Author's note: EDWARD MASEN CULLEN. I'll stick to his whole name. Kay? Kay. I'll edit the mistake from chapter 1 soon lol
Edward's secretly the hot-as-hell-let-me-marry-you-and-bear-your-children-please type of guy. He and Bella have been best friends since….forever! But what happens when guys start to notice Bella? Edward decides to show just how hot he is!
Get Your Own Hot Geek
Chapter 5: Eyelash Curlers are Scary (Bella's Point of View)

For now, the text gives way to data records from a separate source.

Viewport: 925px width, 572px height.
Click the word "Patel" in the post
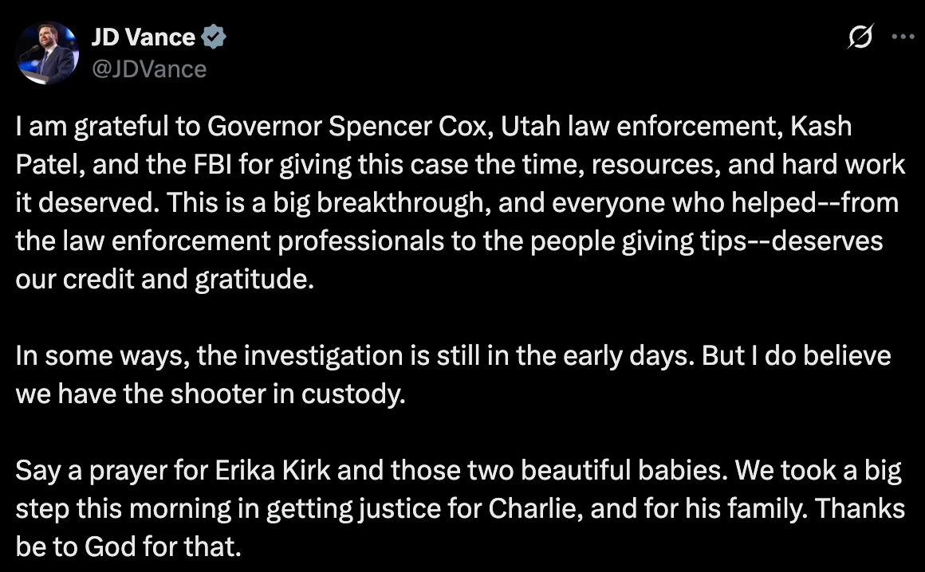point(48,164)

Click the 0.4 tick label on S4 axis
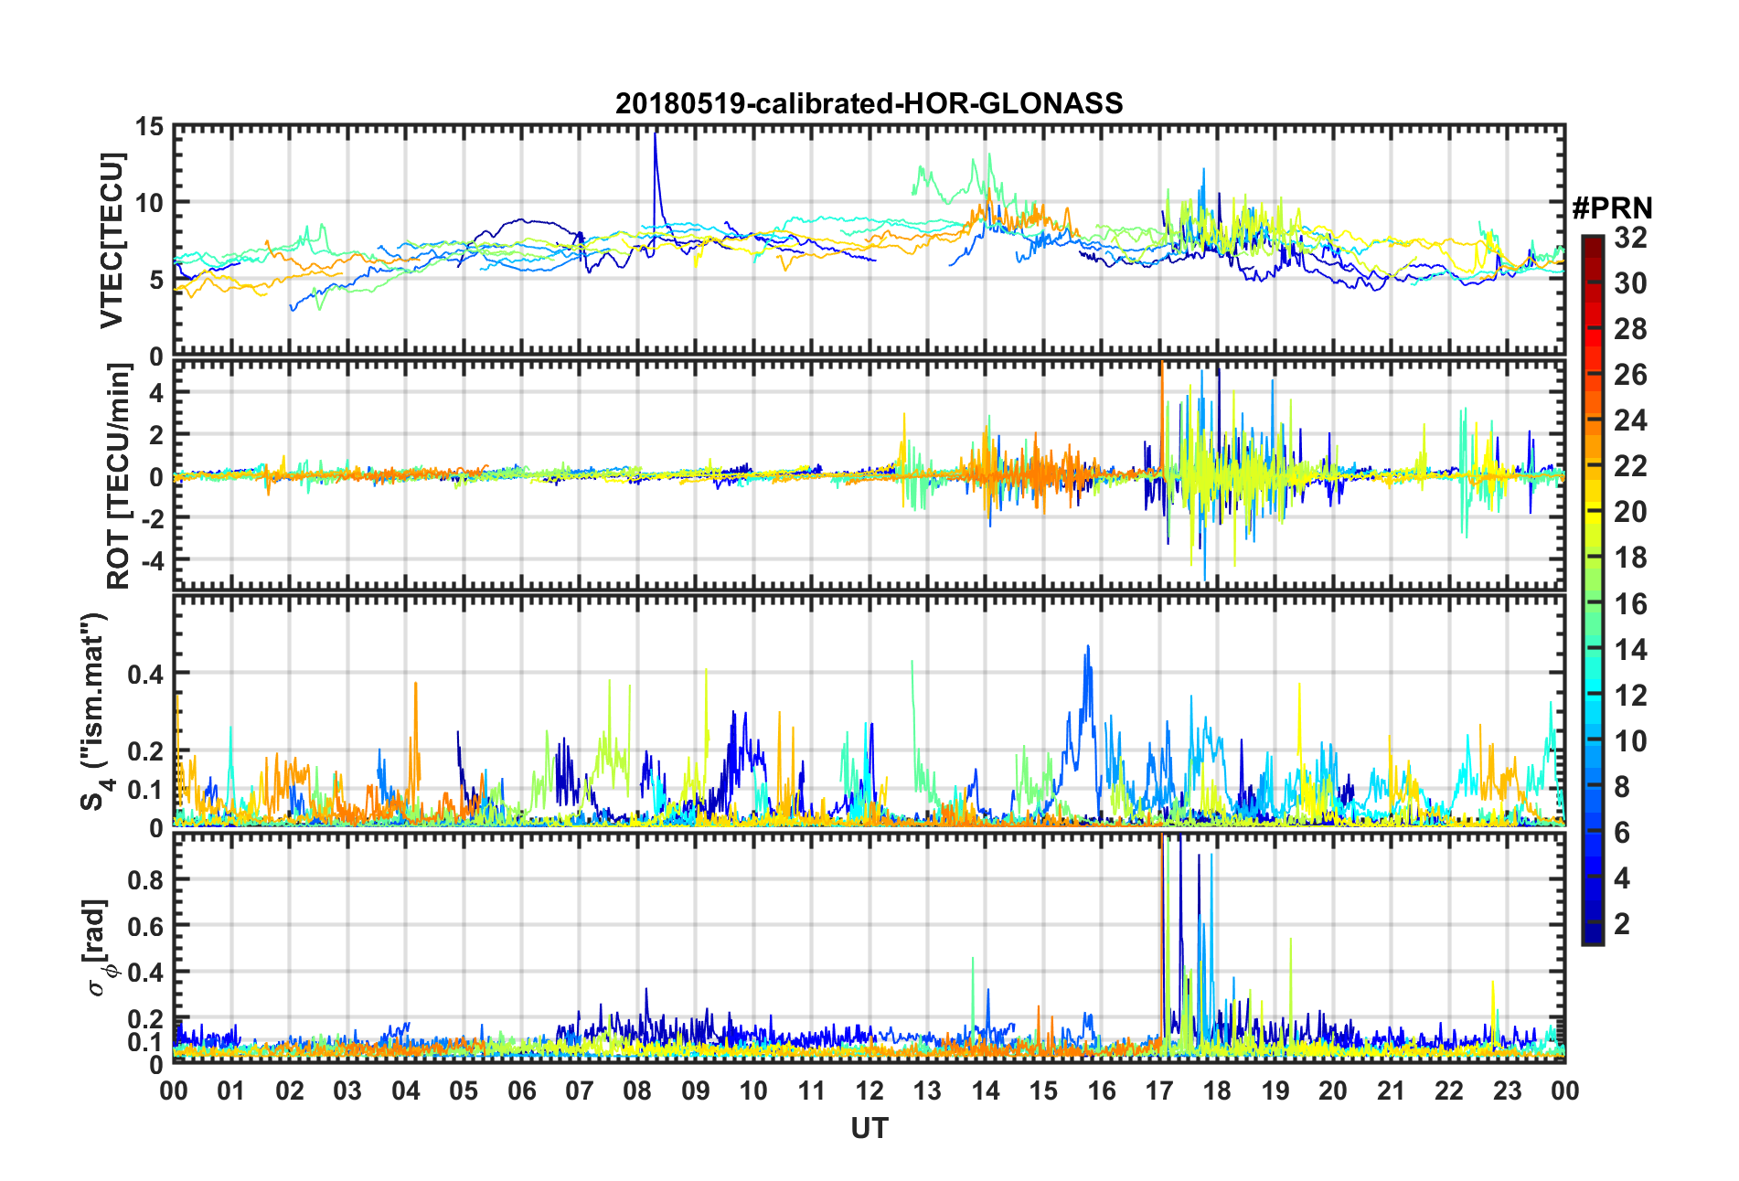point(145,674)
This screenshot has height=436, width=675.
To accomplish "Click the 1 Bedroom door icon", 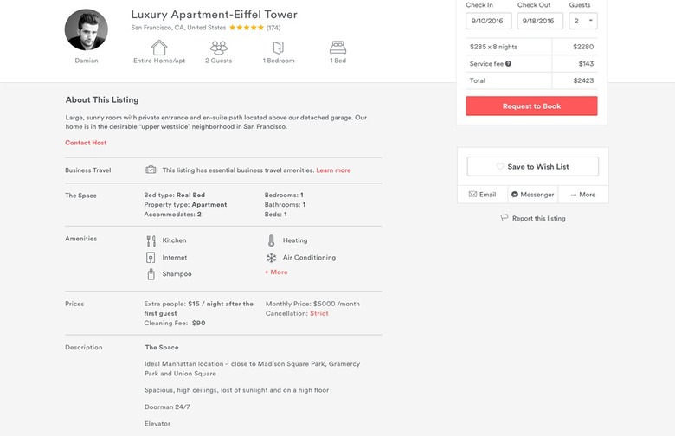I will (278, 48).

"Bella…" Alice cried from outside my bathroom stall. "Please, please, please come out and talk to me?!"
I've been in this awful (and reeking - of what, I do not want to know) bathroom for the past 10 minutes crying my brains out. I tried to be quiet, but some sobs escaped and Alice had heard.
"Isabella Marie Swan if you don't get out of there in TWO MINUTES I'm getting Edward to drag you out! You're seriously worrying me!!!"

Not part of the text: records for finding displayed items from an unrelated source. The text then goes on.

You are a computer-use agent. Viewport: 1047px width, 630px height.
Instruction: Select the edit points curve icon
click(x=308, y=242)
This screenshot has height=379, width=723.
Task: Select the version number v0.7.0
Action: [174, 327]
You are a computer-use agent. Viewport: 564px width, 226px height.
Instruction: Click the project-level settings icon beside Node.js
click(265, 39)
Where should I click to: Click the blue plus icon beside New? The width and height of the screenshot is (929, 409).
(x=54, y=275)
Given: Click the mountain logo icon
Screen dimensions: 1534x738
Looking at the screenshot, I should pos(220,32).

A new wave of pain hit my heart. Nooo, he can't see me like this! Especially not after what happened earlier! And God knows the stench in this place probably stuck to my clothes already! I bolted upright, opened the door and quickly made my way to the faucet. I tried to delay the inevitable - but it would happen, Alice would see just how much I cried.
"Oh, Bella! What happened?!" she asked, looking so worried.
I frowned.
"It's Edward, isn't it?! What did that idiot do this time?! I swear I can't believe I'm blood related to him sometimes!"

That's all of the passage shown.